I rejoiced in the outcome. I believe that the policy that we and the United States are pursuing will result in great benefits in the region. Progressalbeit modest and slowhas started towards the rule of law and democracy. There have been more elections in the middle east in the past six months than for a very long time outside Israel. All that could, and I hope will, result in a much more stable region and cut off the finance and support for many terrorist movements. However, no one would deny that it is a high-risk policy. It may or may not result in that, but it is worth a try and I hope that it succeeds.

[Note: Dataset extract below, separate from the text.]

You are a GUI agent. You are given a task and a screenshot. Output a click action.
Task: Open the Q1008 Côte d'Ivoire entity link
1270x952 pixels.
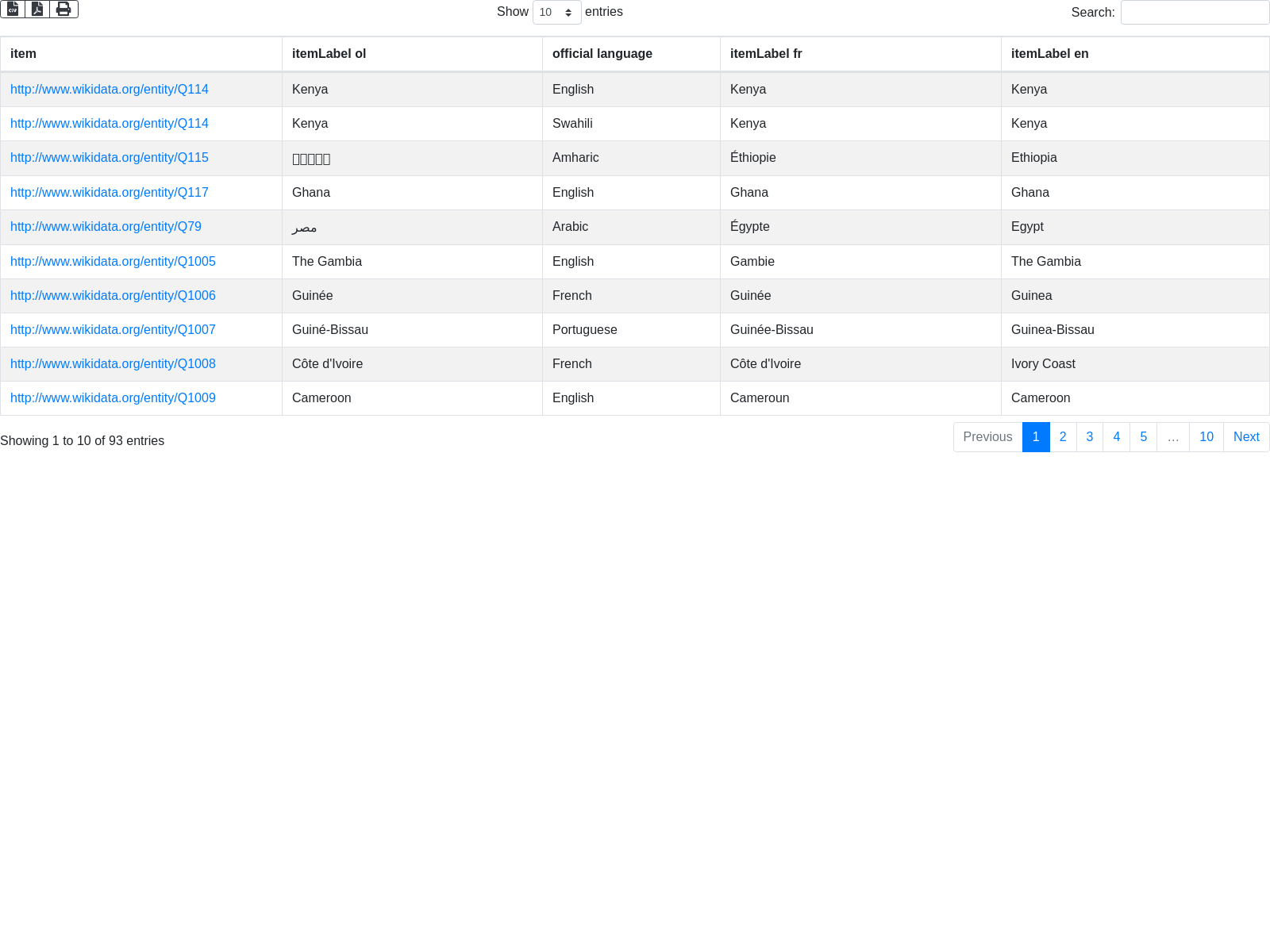[x=113, y=364]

However, the issue is not whether we were right to go to war; the issue is the Government's credibility. So many question marks hang over the evidence presented
to Parliament that it has become an issue all of its own. The crucial question is, "Did the Government misuse or misrepresent intelligence information?" There are so many possible indicators that they did that those questions have to be answered. We have tried to get them answered and, to a large extent, failed. They cannot remain unanswered for much longer.The central allegation about the WMD dossier is that it was manipulated because the 45-minute claim did not justify inclusion. It was not just Andrew Gilligan who made that allegation. We set out in the report a series of newspaper articles that appeared around the same time. Many people within the machine were talking to journalists. Pauline Neville-Jones, a former chairman of the Joint Intelligence Committee, told us:
Those of us who heard Andrew Gilligan could not simply dismiss his evidence. His source was right about two things: first, that the 45-minute allegation was a late entry into the field and, secondly, that it was single sourced. He said that before anyone else and the Government have since confirmed it. He clearly had a source who knew quite a lot about what was going on. Because his evidence could not be dismissed, the Committee had difficulty in reaching a conclusion on the matter, although I must tell my hon. Friend the Member for South Staffordshire (Sir Patrick Cormack) that it was virtually unanimous on everything else in the report.
I shall highlight one or two things that cast doubt in our mind. We were a bit mystified about what was the first draft of the report. It was presented to us by Mr. Campbell and the Foreign Secretary that the first draft appeared around 9 or 10 September, which we then debated. However, the idea of the dossier had been around since March. The crucial question is what happened between March and 10 September, not what happened between 10 September and publication. What was the role of people at No. 10 during that time? I imagine it was not published in March because it was not interesting enough. The Foreign Secretary dismisses the 45-minute claim and the uranium, but they were the two things that grabbed the headlines. They got the press interested and gave some credibility to the dossier. One of those claims was so late that it did not even go through the Joint Intelligence Committee assessment procedure. The other came in very late in the day.